Expert reveals dashboard lights you should never ignore

If a warning light appeared on your car dashboard, would you know what it means? Check out this blog to find out!

Expert reveals dashboard lights you should never ignore

There's no hiding that seeing a signal light up on your vehicle's dashboard can trigger a few worries. While it may just be telling you that you've opened your boot, sometimes it may actually indicate a more serious issue that – if ignored – can damage your motor.

Surprisingly, only 7% of Brits can recognise and describe the meaning of each warning light on their car dashboard, whereas 46% of drivers admit to ignoring these flashing signals altogether.

However, since warning lights are designed to alert you when there's something wrong with your car, being aware of what every light signifies is crucial to stay safe on the road.

Jonathan Such, Head of Sales at vehicle finance company First Response Finance, lists 6 dashboard lights that motorists should never overlook, explaining what they mean and what may happen if you neglect their warning.

Low engine oil or low oil pressure

Engine oil warning light

Image source: RAC

This peculiar red warning light resembling a magic lamp is known as the 'low engine oil' or 'low oil pressure' light. It tends to come on when the oil temperature is too high, or the oil level or pressure is too low.

In either situation, the most sensible thing to do is to stop the car as soon as it's safe.

Such said: "When the old-fashioned oil can symbol switches on, turn off the engine as soon as possible. In fact, if the oil isn’t lubricating the engine properly, it can cause severe damage to your motor and lead to a very expensive trip to the garage.

"Once you've turned off the engine, have a look for any oil leaks under the car and check your oil levels using the dipstick. In some cases, you can fix the issue by simply topping up the oil. But if the warning light stays on, you may have to call your breakdown provider, as driving any further can aggravate the problem."

Battery charge

Battery warning light

Image source: RAC

A battery symbol with a plus and minus on each side will show if your car battery is not charging as it should. There may be several reasons for this, including a faulty battery, a faulty alternator, or a poor electrical connection.

Whatever the issue, it's wise to visit a mechanic as soon as possible. Your car is likely to keep running as usual when the warning light switches on – but once the battery is fully drained, nothing in your vehicle will work, and you'll be left stranded on the side of the road.

So, if you spot this warning light on your dashboard, make sure to get your vehicle checked. In most cases, you'll just need to replace your battery with a new one, which is a simple and inexpensive fix.

Brake system

Brake warning light

Image source: RAC

If a red circle with an exclamation mark inside is showing on your dashboard, you might have a problem with your brake system.

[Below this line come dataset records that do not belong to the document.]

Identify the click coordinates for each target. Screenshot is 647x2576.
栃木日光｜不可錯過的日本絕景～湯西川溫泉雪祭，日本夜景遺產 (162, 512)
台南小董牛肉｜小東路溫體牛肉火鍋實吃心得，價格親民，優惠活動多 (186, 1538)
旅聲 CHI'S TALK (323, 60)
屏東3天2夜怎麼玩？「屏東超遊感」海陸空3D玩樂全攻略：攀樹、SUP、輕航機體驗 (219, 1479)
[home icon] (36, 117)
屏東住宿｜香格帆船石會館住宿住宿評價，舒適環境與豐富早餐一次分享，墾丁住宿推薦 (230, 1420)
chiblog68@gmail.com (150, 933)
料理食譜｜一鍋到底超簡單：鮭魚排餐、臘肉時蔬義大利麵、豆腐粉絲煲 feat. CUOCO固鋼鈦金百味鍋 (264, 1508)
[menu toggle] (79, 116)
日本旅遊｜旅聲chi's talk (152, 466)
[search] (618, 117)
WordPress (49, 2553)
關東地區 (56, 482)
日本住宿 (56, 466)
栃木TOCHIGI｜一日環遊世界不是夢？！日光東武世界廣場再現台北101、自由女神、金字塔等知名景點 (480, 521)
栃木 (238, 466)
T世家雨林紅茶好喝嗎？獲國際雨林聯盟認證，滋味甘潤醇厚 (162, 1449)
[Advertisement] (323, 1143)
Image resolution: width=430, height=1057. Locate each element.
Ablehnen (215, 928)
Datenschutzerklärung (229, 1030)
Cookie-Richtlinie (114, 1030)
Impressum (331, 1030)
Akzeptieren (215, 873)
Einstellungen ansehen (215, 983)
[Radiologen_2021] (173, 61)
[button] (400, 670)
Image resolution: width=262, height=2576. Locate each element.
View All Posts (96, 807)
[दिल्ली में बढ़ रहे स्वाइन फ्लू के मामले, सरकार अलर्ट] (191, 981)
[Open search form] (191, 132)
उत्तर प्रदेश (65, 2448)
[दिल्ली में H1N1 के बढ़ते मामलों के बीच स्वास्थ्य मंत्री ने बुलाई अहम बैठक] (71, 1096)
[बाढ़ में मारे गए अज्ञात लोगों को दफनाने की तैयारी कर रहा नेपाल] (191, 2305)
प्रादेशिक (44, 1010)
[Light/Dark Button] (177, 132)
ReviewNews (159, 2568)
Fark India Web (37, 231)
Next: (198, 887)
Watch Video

"The 'parking brake' or 'brake fluid' warning light can be triggered by something as little as leaving your handbrake on," Such explained.

"However, if the signal persists after you've disengaged the handbrake, it might be alerting you about a more serious problem. For example, it could be telling you that the brake fluid level is low, or that there are some other mechanical issues that need looking at.

"In this scenario, you must see a professional as soon as you can. Brakes are one of the most important components of your vehicle, and any faults within this department can put you and fellow road users' wellbeing at risk."

Engine management

Engine management light

Image source: RAC

Has this engine-looking symbol appeared all of a sudden? It should definitely ring a few alarm bells.

Known as an 'engine control unit' or 'check engine' warning light, this signal lets you know that there might be a fault with your vehicle's engine.

If it's in amber, it's likely to be a minor issue, meaning you can continue your journey for the time being. However, make sure to get your car inspected as soon as you get the chance.

If it's flashing, though, you might need to address the problem in a swift fashion. Be sure to drive gently as you make your way to the garage to prevent further damage to your engine.

The warning light is likely to be accompanied by other tell-tale signs, such as a lack of power or stuttering when you put your foot down on the accelerator.

Engine cooling system

Engine temperature warning light

Image source: RAC

This warning light depicting a red thermometer in water will show when your engine is overheating, which could be caused by coolant levels running low.

As with the 'low oil pressure' signal, the best thing to do in this situation is to stop the car once it's safe to do so and turn off the engine. This way, you'll allow your engine to cool down a bit and prevent any damage to your motor.

In the meantime, check for leaks under and around your car, but there's a chance your coolant simply needs a quick top-up.

"Don't undo the coolant filler cap while the engine is still hot," Such added. "In fact, the system is likely to still be under pressure, and boiling coolant might spurt out of the filling tube and burn you."

Tyre pressure

Low tyre pressure warning light

Image source: RAC

This odd-looking symbol, which is meant to represent the cross-section of a tyre containing an exclamation mark, is called a 'Tyre Pressure Monitoring System' (TPMS).

If the TPMS starts illuminating, it means that the sensors in your tyres have detected a loss of pressure.

Under-inflated wheels can have a negative impact on your car's braking and traction, so it's important to take action at the first opportunity.

Topping up your tyre pressure is likely to do the job and get things back to normal. However, if the TPMS warning light stays on despite your quick check, there might be a puncture or other issue that needs inspection.


Recognising what each symbol on your car's dashboard means can keep you safe at the wheel and spare you from onerous bills at the garage. So, why not take some time to recap on your warning lights before your next commute?